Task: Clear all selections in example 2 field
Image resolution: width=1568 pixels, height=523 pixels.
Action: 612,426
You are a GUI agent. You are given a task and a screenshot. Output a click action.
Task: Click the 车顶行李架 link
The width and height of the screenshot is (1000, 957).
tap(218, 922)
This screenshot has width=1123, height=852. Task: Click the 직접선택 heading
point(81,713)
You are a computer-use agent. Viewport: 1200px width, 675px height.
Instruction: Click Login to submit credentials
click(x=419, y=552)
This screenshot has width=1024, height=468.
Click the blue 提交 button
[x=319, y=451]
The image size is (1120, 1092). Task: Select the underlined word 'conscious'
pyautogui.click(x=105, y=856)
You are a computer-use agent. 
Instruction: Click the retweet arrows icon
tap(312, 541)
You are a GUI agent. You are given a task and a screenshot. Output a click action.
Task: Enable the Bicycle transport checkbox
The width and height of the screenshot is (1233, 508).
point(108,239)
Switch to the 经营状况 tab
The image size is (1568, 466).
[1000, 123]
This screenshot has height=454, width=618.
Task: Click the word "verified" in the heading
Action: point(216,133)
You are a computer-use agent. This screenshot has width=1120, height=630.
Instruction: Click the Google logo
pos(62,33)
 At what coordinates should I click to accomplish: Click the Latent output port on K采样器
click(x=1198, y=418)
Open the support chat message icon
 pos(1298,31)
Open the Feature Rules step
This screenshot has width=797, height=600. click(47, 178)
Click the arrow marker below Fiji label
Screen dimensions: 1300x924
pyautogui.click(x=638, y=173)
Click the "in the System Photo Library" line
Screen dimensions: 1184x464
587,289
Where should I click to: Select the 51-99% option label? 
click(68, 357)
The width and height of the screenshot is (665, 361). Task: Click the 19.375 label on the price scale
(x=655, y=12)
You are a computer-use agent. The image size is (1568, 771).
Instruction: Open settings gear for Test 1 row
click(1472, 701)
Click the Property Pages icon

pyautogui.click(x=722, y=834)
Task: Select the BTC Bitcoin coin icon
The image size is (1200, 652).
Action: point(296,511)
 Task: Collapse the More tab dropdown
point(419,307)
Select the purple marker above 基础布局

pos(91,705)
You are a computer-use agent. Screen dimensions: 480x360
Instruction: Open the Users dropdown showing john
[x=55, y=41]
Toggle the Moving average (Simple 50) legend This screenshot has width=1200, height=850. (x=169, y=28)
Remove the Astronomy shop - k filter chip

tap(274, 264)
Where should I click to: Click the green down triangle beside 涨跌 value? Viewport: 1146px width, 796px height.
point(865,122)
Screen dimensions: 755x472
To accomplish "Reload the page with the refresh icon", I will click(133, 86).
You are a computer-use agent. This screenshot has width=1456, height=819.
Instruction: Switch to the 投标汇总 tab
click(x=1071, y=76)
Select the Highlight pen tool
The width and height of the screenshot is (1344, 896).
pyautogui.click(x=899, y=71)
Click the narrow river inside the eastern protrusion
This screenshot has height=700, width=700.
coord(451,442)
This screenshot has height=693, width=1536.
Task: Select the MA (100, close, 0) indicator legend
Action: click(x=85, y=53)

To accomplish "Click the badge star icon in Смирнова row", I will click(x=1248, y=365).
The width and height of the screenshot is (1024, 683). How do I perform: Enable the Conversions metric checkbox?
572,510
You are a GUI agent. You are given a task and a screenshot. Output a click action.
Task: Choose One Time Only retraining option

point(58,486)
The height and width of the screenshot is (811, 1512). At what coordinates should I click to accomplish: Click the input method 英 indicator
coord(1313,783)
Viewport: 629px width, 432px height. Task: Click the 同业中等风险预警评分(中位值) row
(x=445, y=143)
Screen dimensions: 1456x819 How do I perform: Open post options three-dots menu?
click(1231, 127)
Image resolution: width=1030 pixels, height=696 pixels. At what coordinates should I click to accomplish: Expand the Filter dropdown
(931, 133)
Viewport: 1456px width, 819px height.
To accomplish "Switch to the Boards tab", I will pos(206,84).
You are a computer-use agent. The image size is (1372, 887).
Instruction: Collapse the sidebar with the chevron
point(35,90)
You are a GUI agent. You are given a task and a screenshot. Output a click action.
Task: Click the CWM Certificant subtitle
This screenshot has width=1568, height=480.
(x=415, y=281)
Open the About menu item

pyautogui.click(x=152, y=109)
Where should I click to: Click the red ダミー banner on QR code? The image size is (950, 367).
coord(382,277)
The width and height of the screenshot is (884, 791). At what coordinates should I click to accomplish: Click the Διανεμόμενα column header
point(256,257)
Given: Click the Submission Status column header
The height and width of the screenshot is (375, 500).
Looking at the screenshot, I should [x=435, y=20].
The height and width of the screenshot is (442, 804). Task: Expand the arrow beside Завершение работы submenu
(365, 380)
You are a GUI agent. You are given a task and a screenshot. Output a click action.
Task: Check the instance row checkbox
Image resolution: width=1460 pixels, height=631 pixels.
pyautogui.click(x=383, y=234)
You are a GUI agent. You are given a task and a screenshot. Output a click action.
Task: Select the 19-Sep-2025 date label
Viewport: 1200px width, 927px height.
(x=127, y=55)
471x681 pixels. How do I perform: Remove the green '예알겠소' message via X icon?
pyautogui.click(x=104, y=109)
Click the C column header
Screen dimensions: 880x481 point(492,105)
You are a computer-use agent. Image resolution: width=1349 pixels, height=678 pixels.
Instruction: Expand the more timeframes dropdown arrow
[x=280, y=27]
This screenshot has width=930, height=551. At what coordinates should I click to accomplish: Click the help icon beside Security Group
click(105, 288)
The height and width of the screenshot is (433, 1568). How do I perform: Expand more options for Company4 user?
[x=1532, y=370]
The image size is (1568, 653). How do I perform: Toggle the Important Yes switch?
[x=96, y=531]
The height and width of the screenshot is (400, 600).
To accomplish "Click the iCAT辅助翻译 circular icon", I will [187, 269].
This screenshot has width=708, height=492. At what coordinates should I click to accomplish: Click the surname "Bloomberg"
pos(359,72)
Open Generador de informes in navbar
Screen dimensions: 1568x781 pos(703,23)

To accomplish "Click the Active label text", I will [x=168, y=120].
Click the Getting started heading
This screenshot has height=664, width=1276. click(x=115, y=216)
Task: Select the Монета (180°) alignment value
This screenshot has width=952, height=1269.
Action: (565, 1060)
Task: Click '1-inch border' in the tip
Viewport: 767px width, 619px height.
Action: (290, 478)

▶ TASK OBJECTIVE:
Search the entries above for "will". Return every line that has it.

▶ RESULT FOR THIS TASK:
To accomplish "Reload the page with the refresh icon", I will click(133, 86).
To accomplish "Click the badge star icon in Смирнова row", I will click(x=1248, y=365).
To accomplish "Switch to the Boards tab", I will pos(206,84).
To accomplish "Click the iCAT辅助翻译 circular icon", I will [187, 269].
To accomplish "Click the Active label text", I will [x=168, y=120].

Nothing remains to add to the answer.